### TASK BRIEF
Write out again, exactly, the lines below starting at the one with "Instruction: Click the Google logo" and ending at the one with "Task: Click the response body scrollbar thumb".

### GIVEN INFORMATION
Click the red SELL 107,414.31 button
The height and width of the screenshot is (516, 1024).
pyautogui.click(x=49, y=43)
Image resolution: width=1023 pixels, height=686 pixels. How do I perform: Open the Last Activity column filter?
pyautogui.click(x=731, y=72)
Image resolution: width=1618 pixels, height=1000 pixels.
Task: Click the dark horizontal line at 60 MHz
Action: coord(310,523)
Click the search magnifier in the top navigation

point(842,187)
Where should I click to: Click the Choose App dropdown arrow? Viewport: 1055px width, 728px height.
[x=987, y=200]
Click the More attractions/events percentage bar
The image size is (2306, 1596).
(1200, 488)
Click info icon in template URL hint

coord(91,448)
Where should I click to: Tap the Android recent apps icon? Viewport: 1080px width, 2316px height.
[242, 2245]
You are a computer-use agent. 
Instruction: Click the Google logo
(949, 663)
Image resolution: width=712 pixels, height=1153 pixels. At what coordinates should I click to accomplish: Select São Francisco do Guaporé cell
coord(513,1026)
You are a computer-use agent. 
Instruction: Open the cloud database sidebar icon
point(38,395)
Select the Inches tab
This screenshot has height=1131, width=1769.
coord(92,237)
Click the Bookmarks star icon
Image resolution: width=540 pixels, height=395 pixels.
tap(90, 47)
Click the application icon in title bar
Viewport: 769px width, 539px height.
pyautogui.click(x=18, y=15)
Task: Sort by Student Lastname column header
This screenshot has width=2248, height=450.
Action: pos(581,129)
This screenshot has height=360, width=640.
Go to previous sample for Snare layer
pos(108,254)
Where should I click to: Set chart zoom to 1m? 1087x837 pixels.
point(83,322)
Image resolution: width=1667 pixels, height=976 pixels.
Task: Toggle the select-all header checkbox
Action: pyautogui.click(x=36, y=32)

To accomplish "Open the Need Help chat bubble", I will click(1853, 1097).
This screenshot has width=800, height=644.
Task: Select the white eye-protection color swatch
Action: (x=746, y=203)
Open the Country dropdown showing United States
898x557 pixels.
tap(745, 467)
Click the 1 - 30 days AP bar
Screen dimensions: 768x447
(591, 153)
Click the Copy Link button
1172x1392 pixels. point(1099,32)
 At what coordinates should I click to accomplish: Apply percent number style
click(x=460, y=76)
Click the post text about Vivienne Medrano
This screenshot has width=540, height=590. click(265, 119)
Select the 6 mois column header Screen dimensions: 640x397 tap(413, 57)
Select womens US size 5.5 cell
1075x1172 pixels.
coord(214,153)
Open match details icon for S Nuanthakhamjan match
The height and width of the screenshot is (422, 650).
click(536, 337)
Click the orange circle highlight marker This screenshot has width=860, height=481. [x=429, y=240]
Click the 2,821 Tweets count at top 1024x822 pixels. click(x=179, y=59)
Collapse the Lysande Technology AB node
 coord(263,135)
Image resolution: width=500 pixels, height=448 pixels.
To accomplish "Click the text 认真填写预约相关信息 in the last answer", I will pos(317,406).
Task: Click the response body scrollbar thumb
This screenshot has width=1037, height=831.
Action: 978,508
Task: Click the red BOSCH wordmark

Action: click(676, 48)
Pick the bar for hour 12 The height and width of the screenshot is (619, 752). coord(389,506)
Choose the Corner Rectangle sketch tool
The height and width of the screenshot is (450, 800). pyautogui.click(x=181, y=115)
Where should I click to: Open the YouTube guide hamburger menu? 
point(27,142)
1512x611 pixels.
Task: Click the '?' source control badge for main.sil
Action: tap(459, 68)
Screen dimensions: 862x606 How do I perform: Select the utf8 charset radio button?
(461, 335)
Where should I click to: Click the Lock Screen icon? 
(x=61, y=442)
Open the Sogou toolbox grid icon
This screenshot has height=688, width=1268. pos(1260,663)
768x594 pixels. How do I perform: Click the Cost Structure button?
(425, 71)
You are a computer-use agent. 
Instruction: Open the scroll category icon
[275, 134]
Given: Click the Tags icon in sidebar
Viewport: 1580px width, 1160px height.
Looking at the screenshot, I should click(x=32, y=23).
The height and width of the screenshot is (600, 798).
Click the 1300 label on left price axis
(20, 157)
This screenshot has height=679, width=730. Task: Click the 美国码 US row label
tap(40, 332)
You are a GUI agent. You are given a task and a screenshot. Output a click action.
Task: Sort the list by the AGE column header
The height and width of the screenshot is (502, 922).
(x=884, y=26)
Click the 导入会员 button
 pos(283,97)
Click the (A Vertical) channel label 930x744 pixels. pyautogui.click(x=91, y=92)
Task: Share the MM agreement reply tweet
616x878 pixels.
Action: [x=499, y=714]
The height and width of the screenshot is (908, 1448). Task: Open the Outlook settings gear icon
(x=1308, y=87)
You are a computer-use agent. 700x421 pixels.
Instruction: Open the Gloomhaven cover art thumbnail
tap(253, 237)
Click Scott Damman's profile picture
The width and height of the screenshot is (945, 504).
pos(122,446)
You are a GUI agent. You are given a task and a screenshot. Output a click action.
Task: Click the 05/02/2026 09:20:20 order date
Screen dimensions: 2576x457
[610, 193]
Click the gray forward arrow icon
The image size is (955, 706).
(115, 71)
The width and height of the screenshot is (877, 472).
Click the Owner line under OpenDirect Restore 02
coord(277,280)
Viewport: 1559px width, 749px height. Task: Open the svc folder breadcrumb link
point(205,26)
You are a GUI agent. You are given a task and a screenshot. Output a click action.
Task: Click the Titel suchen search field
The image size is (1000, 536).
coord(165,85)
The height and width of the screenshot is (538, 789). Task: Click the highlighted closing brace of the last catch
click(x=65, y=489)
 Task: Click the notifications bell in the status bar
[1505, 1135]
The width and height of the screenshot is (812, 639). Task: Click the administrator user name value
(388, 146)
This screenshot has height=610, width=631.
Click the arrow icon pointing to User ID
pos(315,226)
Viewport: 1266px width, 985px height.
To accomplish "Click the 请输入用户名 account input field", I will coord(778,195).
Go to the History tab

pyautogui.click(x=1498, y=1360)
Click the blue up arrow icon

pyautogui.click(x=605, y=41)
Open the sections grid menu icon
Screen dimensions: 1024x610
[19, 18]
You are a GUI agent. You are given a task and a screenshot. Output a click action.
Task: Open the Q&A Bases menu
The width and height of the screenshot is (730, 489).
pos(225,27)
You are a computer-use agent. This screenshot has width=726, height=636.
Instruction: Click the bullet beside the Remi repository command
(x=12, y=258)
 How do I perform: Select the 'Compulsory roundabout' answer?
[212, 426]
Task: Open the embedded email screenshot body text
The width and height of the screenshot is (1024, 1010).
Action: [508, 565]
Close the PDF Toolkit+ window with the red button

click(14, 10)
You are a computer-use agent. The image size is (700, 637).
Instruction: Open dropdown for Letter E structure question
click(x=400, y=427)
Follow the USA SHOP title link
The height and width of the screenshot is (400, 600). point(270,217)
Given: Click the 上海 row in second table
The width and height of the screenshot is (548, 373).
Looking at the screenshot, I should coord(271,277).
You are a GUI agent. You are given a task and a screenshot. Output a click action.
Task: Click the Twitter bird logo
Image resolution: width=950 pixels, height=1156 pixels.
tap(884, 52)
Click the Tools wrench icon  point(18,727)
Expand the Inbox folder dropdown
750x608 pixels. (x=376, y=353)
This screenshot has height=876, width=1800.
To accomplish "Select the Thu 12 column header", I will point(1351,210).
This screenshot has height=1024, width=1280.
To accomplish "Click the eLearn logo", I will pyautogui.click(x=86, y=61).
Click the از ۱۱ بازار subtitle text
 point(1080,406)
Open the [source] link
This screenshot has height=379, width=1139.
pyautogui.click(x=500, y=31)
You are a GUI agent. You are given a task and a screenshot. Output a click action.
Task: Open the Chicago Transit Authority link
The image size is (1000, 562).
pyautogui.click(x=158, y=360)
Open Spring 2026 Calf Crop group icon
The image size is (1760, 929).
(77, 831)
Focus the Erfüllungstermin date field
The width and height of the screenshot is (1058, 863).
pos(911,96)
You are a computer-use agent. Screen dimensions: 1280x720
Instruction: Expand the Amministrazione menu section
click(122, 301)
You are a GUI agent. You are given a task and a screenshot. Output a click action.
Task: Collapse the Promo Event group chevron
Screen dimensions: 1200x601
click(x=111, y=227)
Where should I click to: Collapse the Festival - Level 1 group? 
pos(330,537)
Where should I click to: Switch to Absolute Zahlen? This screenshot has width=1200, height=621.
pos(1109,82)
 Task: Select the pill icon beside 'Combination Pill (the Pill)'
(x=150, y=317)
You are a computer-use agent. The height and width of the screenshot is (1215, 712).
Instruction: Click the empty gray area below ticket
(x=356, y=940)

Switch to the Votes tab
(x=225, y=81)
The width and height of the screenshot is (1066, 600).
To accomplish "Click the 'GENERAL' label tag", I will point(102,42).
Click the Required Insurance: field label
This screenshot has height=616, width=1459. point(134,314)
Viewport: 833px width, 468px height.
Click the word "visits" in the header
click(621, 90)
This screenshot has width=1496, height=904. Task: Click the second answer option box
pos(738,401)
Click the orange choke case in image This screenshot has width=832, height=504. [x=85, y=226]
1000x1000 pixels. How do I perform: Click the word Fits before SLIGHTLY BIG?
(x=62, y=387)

### RESULT OF THIS EXERCISE
Instruction: Click the Google logo
(949, 663)
Image resolution: width=712 pixels, height=1153 pixels. At what coordinates should I click to accomplish: Select São Francisco do Guaporé cell
coord(513,1026)
You are a computer-use agent. 
Instruction: Open the cloud database sidebar icon
point(38,395)
Select the Inches tab
This screenshot has height=1131, width=1769.
coord(92,237)
Click the Bookmarks star icon
Image resolution: width=540 pixels, height=395 pixels.
tap(90, 47)
Click the application icon in title bar
Viewport: 769px width, 539px height.
pyautogui.click(x=18, y=15)
Task: Sort by Student Lastname column header
This screenshot has width=2248, height=450.
Action: pos(581,129)
This screenshot has height=360, width=640.
Go to previous sample for Snare layer
pos(108,254)
Where should I click to: Set chart zoom to 1m? 1087x837 pixels.
point(83,322)
Image resolution: width=1667 pixels, height=976 pixels.
Task: Toggle the select-all header checkbox
Action: pyautogui.click(x=36, y=32)

To accomplish "Open the Need Help chat bubble", I will click(1853, 1097).
This screenshot has width=800, height=644.
Task: Select the white eye-protection color swatch
Action: (x=746, y=203)
Open the Country dropdown showing United States
898x557 pixels.
tap(745, 467)
Click the 1 - 30 days AP bar
Screen dimensions: 768x447
(591, 153)
Click the Copy Link button
1172x1392 pixels. point(1099,32)
 At what coordinates should I click to accomplish: Apply percent number style
click(x=460, y=76)
Click the post text about Vivienne Medrano
This screenshot has width=540, height=590. click(265, 119)
Select the 6 mois column header Screen dimensions: 640x397 tap(413, 57)
Select womens US size 5.5 cell
1075x1172 pixels.
coord(214,153)
Open match details icon for S Nuanthakhamjan match
The height and width of the screenshot is (422, 650).
click(536, 337)
Click the orange circle highlight marker This screenshot has width=860, height=481. [x=429, y=240]
Click the 2,821 Tweets count at top 1024x822 pixels. click(x=179, y=59)
Collapse the Lysande Technology AB node
 coord(263,135)
Image resolution: width=500 pixels, height=448 pixels.
To accomplish "Click the text 认真填写预约相关信息 in the last answer", I will pos(317,406).
Task: Click the response body scrollbar thumb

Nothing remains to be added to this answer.